▶ **Task**: Translate this sentence from the text below about Signavio's early years into Spanish: "Signavio began as an open source project."

*** Opening of Passage shown ***

Three years, holding hands
Signavio began as an open source project. Inspired by Writely, the startup that became Google Docs, Gero and his friends figured that if someone could put Word in the browser, they could do the same for diagrams. The commercial insight followed: the most expensive drawing anyone makes is a business process diagram. A private sketch is worth a euro. A diagram of how a company runs its sales is worth thousands.
Gero, self-confessedly someone who switched hobbies every six months, planned to help for six months and return to McKinsey. His co-founder Torben had other ideas: he would only join if everyone committed to at least three years. Gero agonised for nights, then said yes, mostly because he assumed the company would fail within six months anyway. The founders sat around a table, held hands, and repeated the promise three times.
The co-founder on a one-way flight to Mexico
Two and a half years in, one of his co-founders burned out and called Gero from the airport. He was flying to Mexico the next morning and wasn't sure he was coming back. He was also the only person with access to the bank accounts, the entire finance, HR, and operations function in one person. Gero's first question was brutally practical: who runs the next payroll?
Worse came later. A monthly report showed cash draining towards zero within three months, at a time when the company was growing fast. The reason: nobody had written a single invoice for two months. Sales commissions were changed overnight so nobody got paid until the customer had paid, an emergency funding round was raised, and the company survived. For a founder who trusts people by default, discovering the need for checks and balances was one of the most painful moments of the journey.
The round that changed everything
By 2015, the numbers spoke for themselves: roughly 70% top-line growth with a 40 to 45% EBITDA margin. When Gartner featured Signavio, investors started calling weekly. The process ended with 75 interested investors, around 35 management meetings, and roughly 15 term sheets. Signavio raised $31 million on a $72 million pre-money valuation, unheard of for a German software company at the time, with $29 million of it as secondaries straight into the founders' and early shareholders' pockets.

*** Close of Passage shown ***
*** Opening of Study material ***

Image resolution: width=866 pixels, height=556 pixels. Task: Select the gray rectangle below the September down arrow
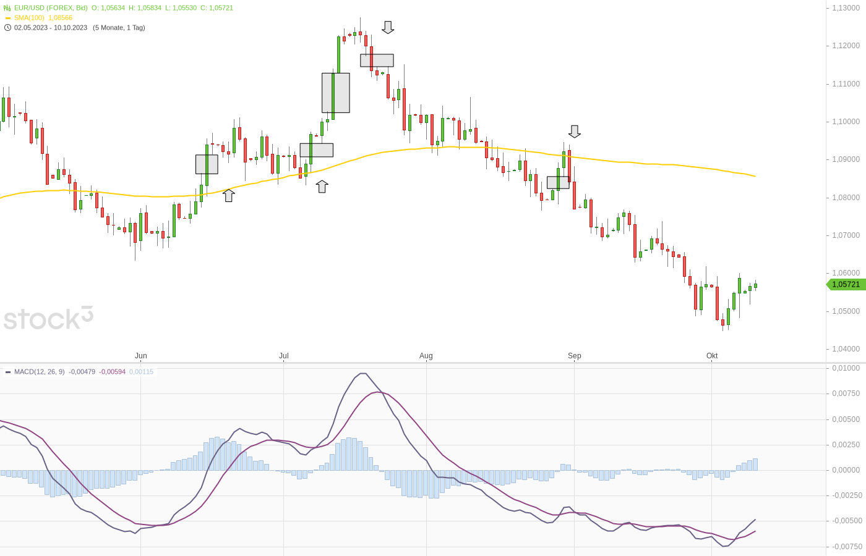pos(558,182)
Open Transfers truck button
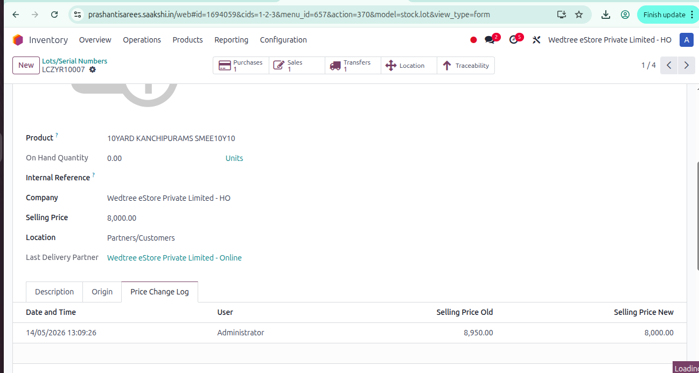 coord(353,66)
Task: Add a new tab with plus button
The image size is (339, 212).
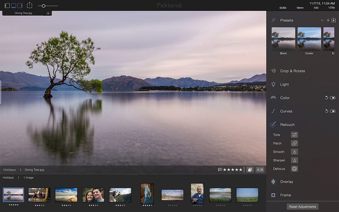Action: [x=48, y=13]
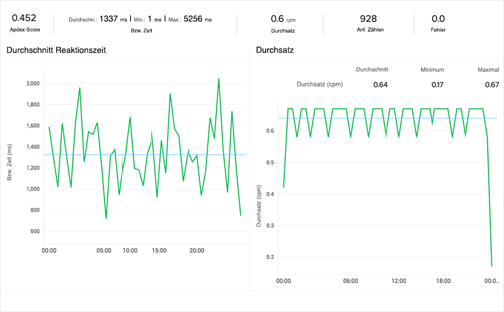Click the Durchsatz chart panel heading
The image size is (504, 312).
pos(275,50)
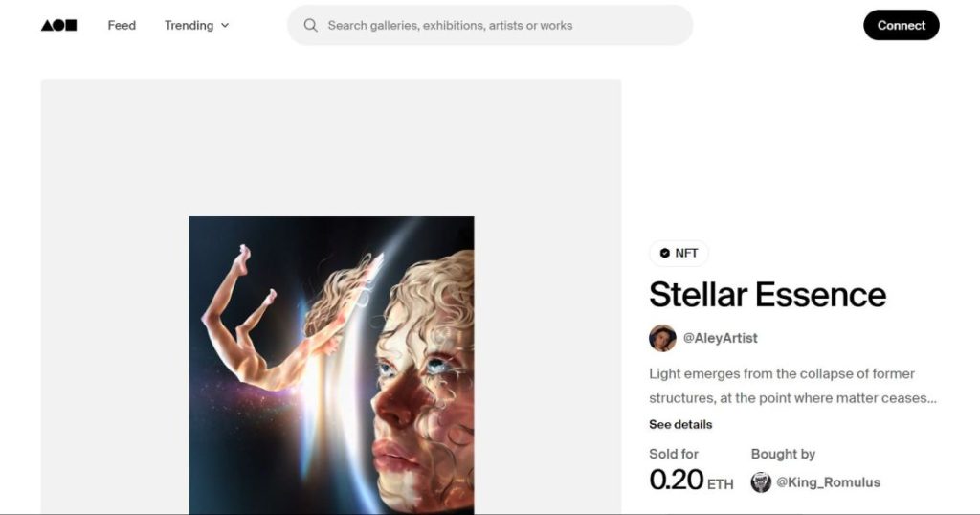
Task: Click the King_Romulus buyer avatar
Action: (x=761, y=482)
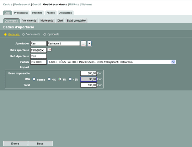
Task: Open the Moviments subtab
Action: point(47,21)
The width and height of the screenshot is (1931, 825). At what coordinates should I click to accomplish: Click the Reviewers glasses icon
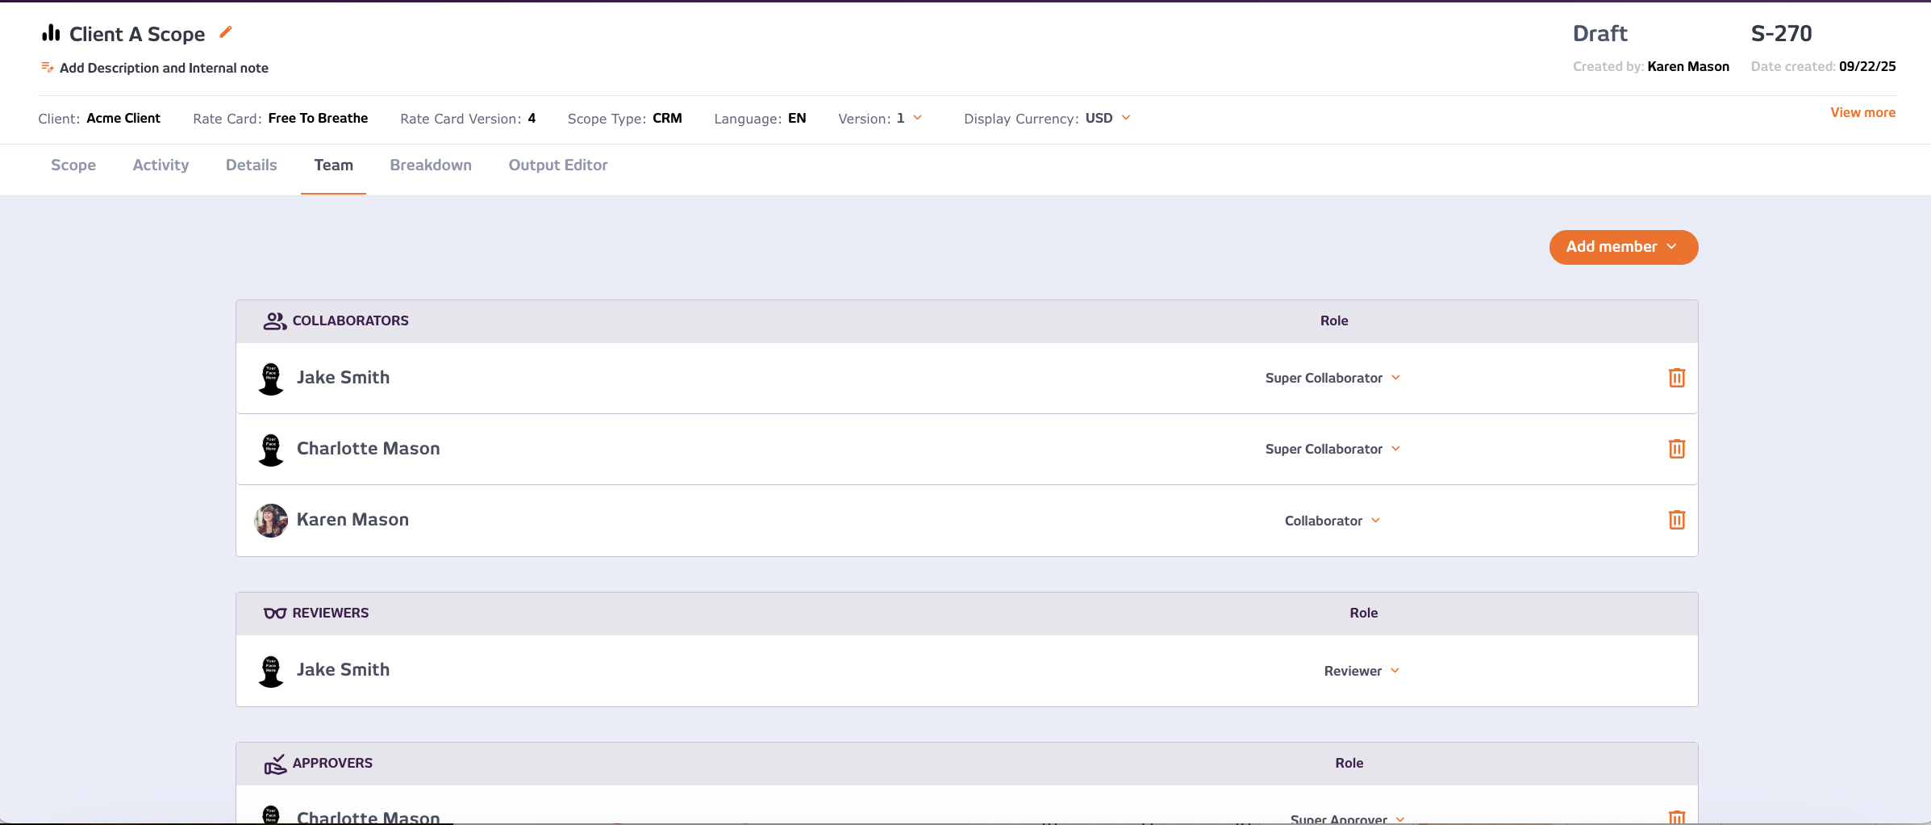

*** Close of Study material ***
*** Opening of Study material ***

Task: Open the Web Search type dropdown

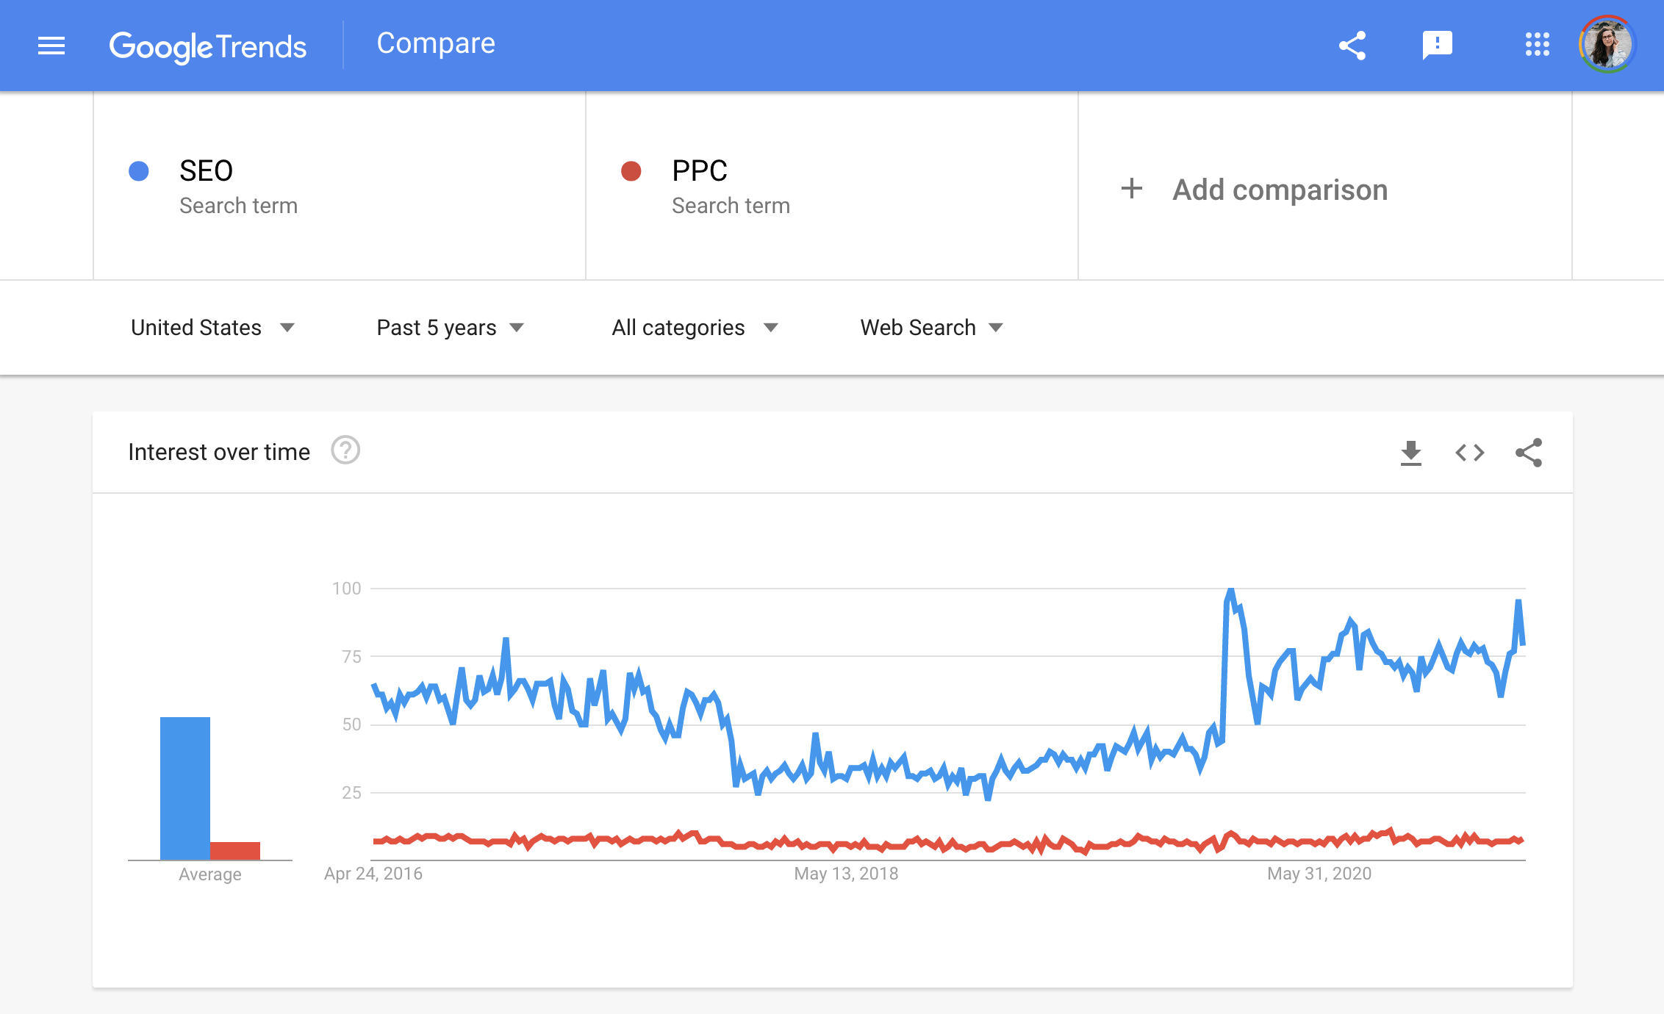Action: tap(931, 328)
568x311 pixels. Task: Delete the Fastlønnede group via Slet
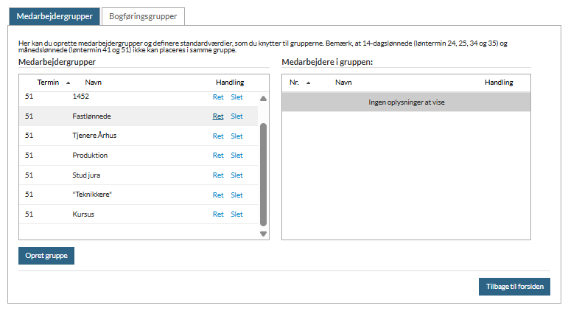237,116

*** Close of Study material ***
*** Opening of Study material ***

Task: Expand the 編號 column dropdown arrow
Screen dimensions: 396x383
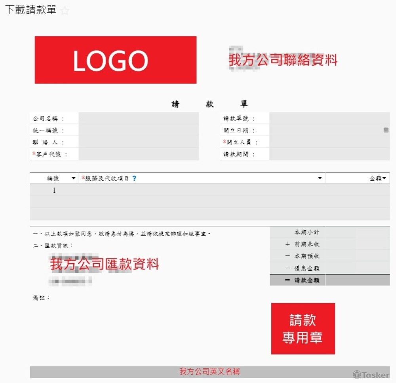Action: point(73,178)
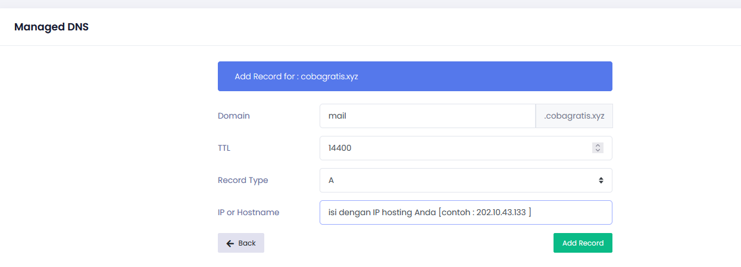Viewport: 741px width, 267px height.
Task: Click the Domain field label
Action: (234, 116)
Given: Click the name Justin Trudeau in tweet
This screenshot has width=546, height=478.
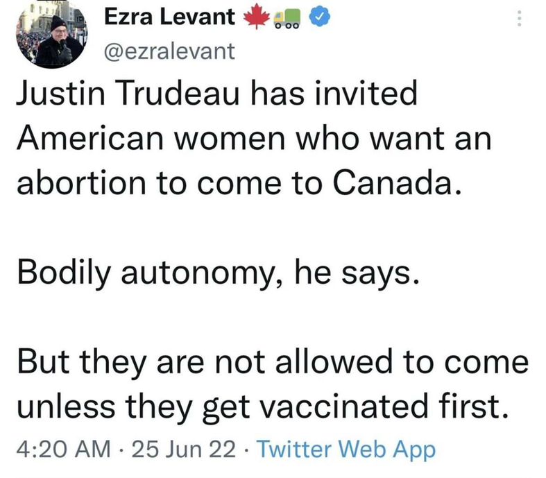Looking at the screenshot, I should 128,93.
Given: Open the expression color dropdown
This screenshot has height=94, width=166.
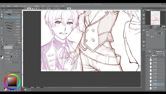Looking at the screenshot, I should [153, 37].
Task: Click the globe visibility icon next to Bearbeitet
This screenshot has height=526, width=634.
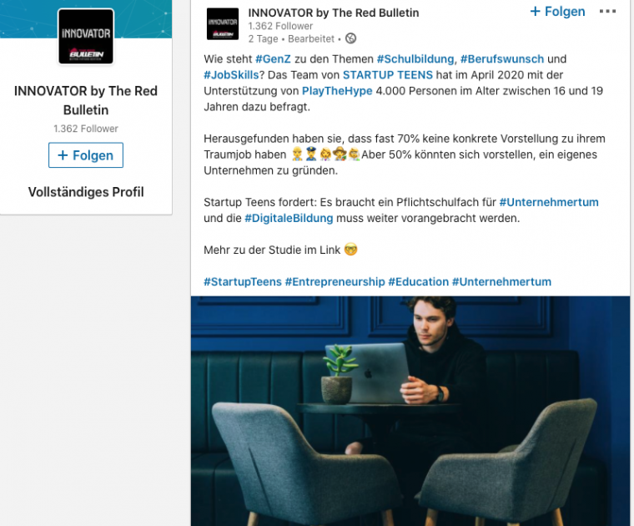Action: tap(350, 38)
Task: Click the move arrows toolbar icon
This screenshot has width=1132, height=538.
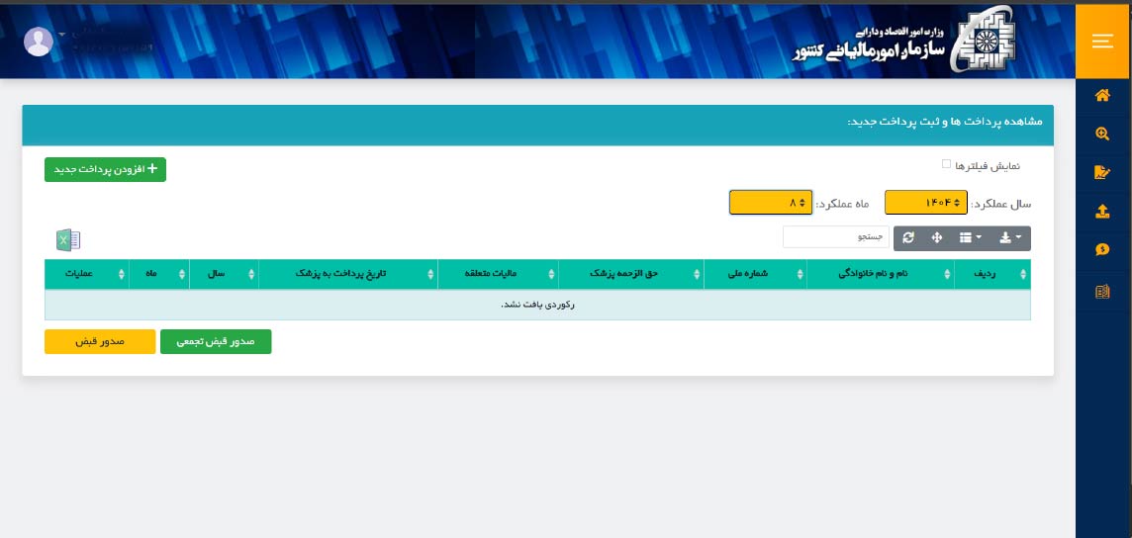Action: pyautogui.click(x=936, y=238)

*** Close of Study material ***

▶ **Completed task**: Signavio comenzó como un proyecto de código abierto.